Good evening, good morning, and a fair-to-middling welcome from the Northwire late desk. Yours truly stands in tonight for Wilkins, who has gone "fishing," and so the gavel of the small-hours auction passes — briefly, breezily — to Vance Halloran, late of WBKX-9 (Doppler, weekday afternoons). Please do not adjust your set; the matter of the resignation is closed. Tonight we sell the Whistle-Lessons.
For four winters and three summers, Miss Esther Boone of Powell Avenue undertook the slow, deliberate, and at times weather-defying project of teaching herself to whistle. Cassette after cassette, the woman tried. The tapes catalogued here are the complete primary archive — eighteen Maxell C-60s, indexed, dated, and (in places) wept upon. They are being offered to the broader Prestel-connected public on the gentle recommendation of the Boone family estate.
What the prospective bidder is purchasing here, in the considered opinion of this auctioneer, is not the failure of a person to whistle. The whistle, after all, was eventually got. What you are purchasing is the long approach: the embouchure adjustments at the kitchen sink, the four-step "puh-puh-puh-WHOO" drills practiced over the radio weather, the gentle and persistent encouragement of one Mr. R. (Boone family acquaintance, occasionally on tape, no further comment from the block), and the truly unrepeatable sound of a woman saying "well, that one was closer, wasn't it" to nobody in particular.

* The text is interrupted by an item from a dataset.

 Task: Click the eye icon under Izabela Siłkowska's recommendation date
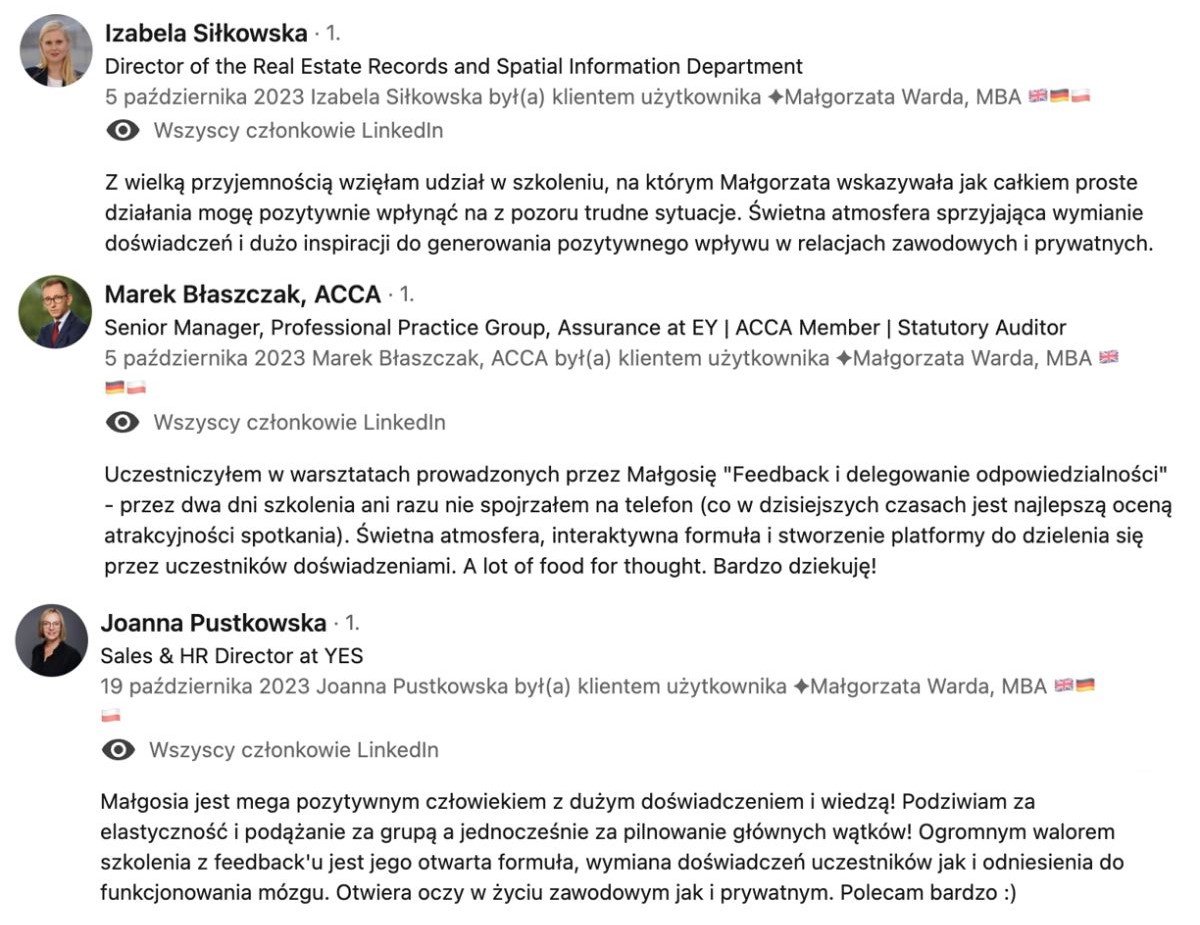coord(123,130)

The cassettes were always meant to be private. They have been opened to bid only because Miss Boone — eighty-three, sharp as a hailstone, alive and well in Powell Avenue — has decided she'd rather her practice tapes find a home with someone who would actually listen to them than have them turn up in a yard sale next to a fondue pot. That is her phrase, not the block's. The block agrees regardless.

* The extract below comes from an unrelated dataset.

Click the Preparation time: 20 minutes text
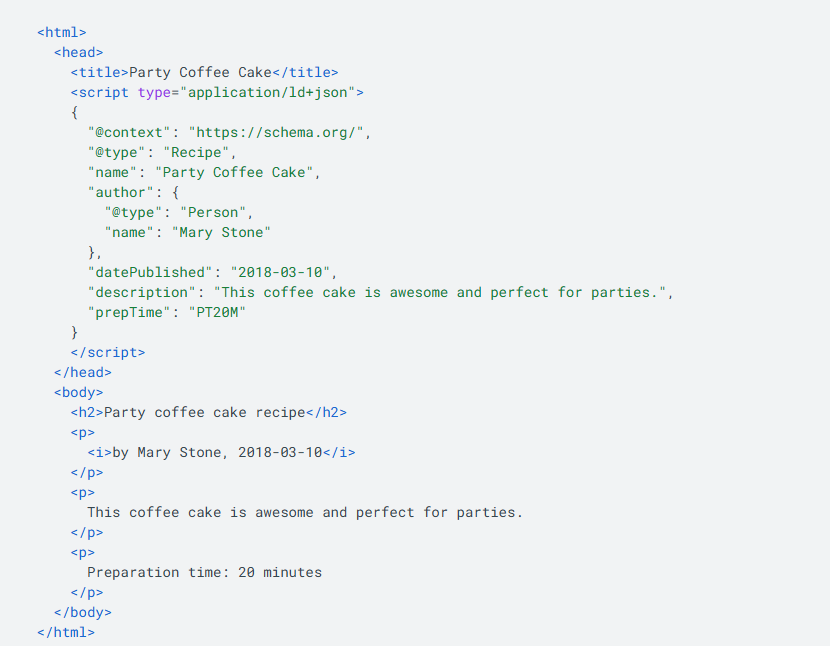 (204, 572)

A small advisory, in the spirit of full disclosure: cassette 13 contains, at 41:08 of side A, a forecast read aloud by a familiar voice. The forecast is wrong. The voice belongs to no one in particular and will not be discussed further at this time. The squall on cassette 6 did, however, arrive on time.
Reserve has been set at £86 (or 142 USD at present exchange). Bidding closes when the eastern sky turns the color of weak tea, or 0600h, whichever the auctioneer notices first. Northwire takes a courtesy commission of 4%. Cassettes ship in a hatbox, by post, in tissue. The hatbox is included. Miss Boone has asked us to say, exactly: "Please be gentle. They are practice."